* **Exercise requirements**:
Would you give again, exactly as written, the lines from the opening of the records to the line with "The height and", that line included and pictures excluded?

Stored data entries
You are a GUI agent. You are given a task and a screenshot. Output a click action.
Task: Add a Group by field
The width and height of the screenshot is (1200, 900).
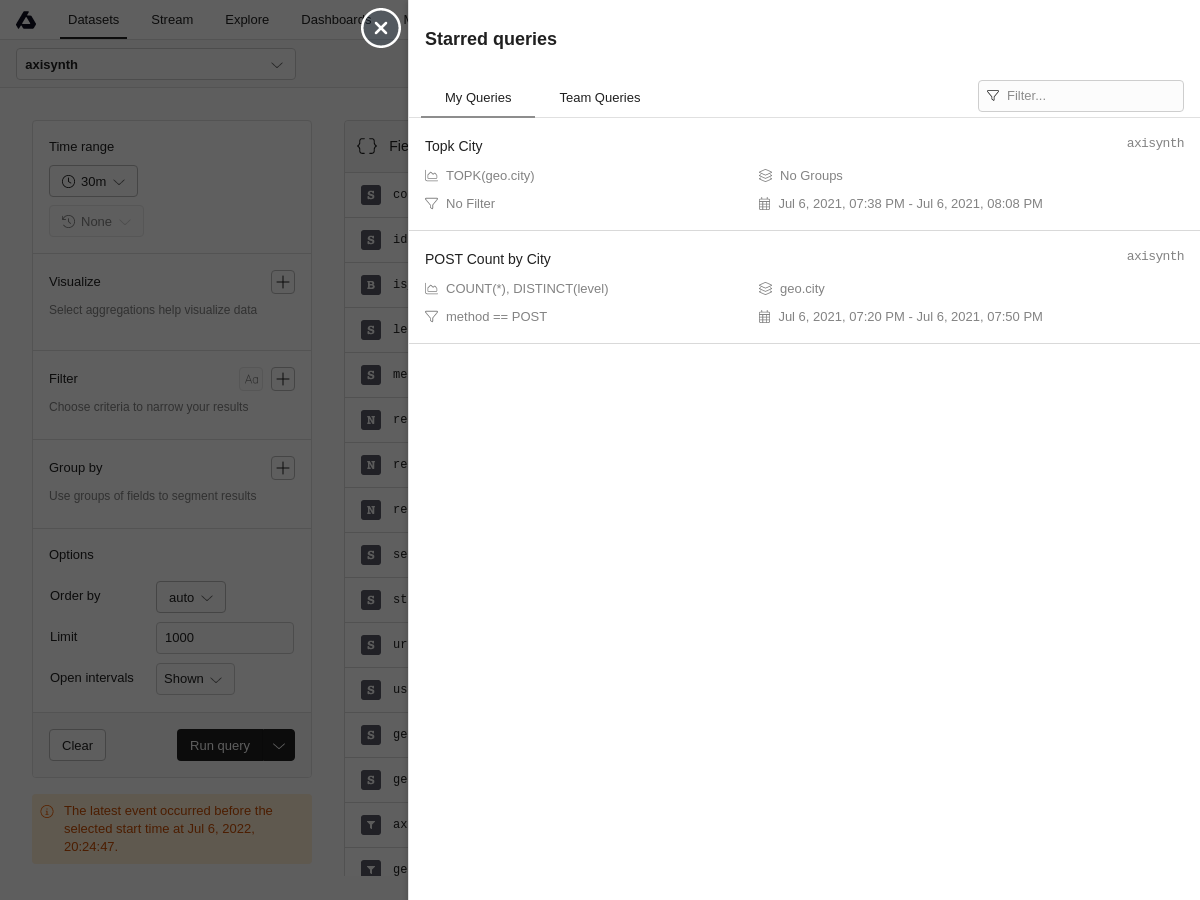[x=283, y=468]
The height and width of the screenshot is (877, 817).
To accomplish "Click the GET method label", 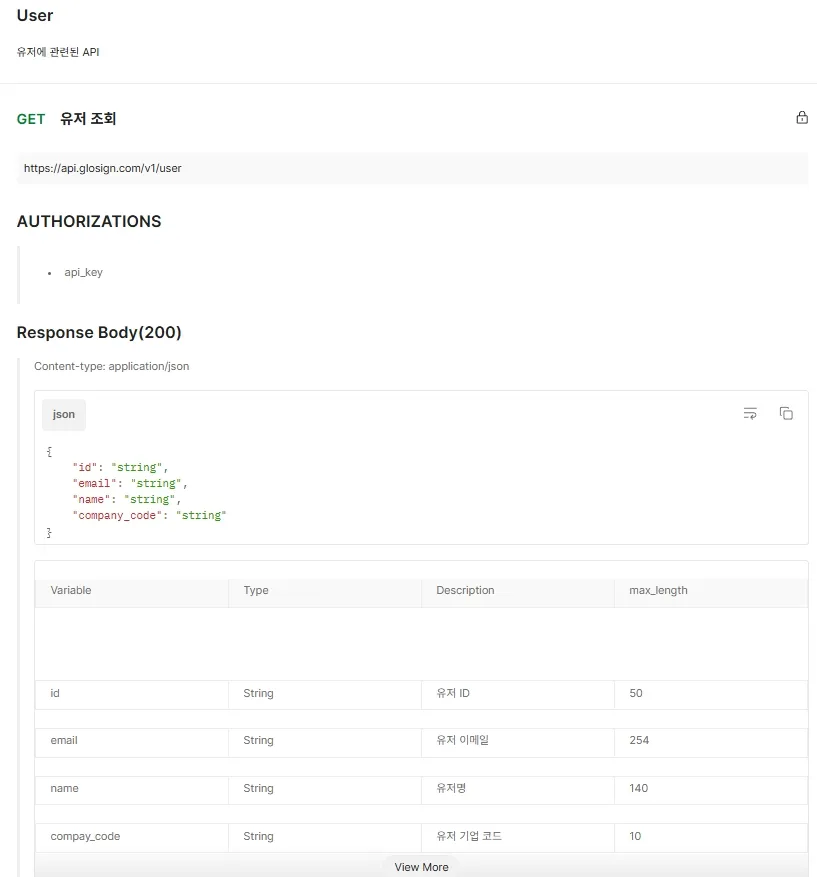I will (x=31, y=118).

* **Expected answer**:
You are a GUI agent. You are given a task and a screenshot. Output a click action.
Task: Add a Group by field
The width and height of the screenshot is (1200, 900).
[x=283, y=468]
The height and width of the screenshot is (877, 817).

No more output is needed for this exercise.